POSITIVE: 0.9919237494468689
NEGATIVE: 0.008076261729001999

Note that this example uses very simple training data and number of iterations, so the performance of the classifier may not be very high. In practice, you need larger training datasets and more iterations for better performance.

5. Information Extraction

import spacy

nlp = spacy.load("en_core_web_sm")

text = "Apple Inc. is an American multinational technology company headquartered in Cupertino, California."
doc = nlp(text)

# 提取公司名和总部所在地
for ent in doc.ents:
    if ent.label_ == "ORG":
        org = ent.text
    elif ent.label_ == "GPE":
        location = ent.text

print(f"{
      
      org} is located in {
      
      location}.")

6. Train a custom model

Refer to the training custom model guide in the official spaCy documentation .

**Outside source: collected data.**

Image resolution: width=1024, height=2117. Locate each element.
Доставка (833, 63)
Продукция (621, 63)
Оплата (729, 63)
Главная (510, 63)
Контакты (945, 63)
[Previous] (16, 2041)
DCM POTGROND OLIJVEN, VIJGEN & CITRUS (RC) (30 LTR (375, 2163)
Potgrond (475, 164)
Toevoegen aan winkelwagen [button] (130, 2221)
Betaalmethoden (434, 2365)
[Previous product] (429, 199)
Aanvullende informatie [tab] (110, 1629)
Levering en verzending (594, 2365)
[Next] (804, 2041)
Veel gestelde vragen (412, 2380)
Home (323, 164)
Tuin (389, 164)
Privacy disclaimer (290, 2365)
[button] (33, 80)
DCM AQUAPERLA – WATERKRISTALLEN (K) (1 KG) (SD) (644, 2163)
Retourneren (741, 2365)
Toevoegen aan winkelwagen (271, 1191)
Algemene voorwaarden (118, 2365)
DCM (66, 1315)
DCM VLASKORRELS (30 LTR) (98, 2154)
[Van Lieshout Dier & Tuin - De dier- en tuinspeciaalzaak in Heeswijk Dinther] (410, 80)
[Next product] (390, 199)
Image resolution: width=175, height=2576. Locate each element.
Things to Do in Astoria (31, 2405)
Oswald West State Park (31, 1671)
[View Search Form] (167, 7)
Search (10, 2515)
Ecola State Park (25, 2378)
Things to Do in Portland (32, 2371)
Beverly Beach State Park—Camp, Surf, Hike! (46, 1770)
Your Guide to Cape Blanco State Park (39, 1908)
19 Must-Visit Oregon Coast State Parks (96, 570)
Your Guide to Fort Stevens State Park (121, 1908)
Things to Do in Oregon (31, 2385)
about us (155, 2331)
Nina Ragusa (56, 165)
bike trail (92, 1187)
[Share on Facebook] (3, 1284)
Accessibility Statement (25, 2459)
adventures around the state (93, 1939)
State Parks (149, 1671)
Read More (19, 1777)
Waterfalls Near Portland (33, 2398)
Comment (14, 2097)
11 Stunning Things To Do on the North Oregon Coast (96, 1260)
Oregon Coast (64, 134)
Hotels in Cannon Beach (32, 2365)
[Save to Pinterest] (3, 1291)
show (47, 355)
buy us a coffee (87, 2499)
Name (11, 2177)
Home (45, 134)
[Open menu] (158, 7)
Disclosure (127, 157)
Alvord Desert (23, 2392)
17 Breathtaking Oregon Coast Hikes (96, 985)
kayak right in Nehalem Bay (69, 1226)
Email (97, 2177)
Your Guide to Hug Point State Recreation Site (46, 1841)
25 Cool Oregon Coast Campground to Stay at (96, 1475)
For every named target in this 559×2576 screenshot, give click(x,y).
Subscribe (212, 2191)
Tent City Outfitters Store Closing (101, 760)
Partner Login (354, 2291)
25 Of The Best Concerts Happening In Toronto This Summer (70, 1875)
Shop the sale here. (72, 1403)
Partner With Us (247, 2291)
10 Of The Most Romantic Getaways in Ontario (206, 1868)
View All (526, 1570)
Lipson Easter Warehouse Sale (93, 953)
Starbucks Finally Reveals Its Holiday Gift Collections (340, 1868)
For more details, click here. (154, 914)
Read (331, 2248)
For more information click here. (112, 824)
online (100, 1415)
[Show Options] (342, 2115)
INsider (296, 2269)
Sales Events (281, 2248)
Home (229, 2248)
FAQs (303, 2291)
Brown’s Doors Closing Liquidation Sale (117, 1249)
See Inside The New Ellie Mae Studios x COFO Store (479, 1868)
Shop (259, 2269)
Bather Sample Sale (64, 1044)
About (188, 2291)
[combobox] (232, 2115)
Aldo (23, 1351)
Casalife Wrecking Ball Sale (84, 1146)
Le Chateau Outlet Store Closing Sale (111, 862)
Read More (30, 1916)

7. Comparison of spaCy with other NLP libraries

spaCy vs. NLTK: NLTK is a powerful NLP library, but spaCy is more performant and easier to integrate into a production environment.
spaCy and TextBlob: TextBlob provides some basic NLP functionality, but spaCy is more focused on high-performance and production-grade applications.
spaCy vs. Gensim: Gensim is mainly used for topic modeling and document similarity analysis, while spaCy provides a wider range of NLP functions.

8. Summary

spaCy is a high-performance, easy-to-use natural language processing library that can handle multiple languages, providing many pre-trained models and extensible functions. This article introduces the basic functions and applications of spaCy, and shows how to use spaCy for various NLP tasks through practical code examples.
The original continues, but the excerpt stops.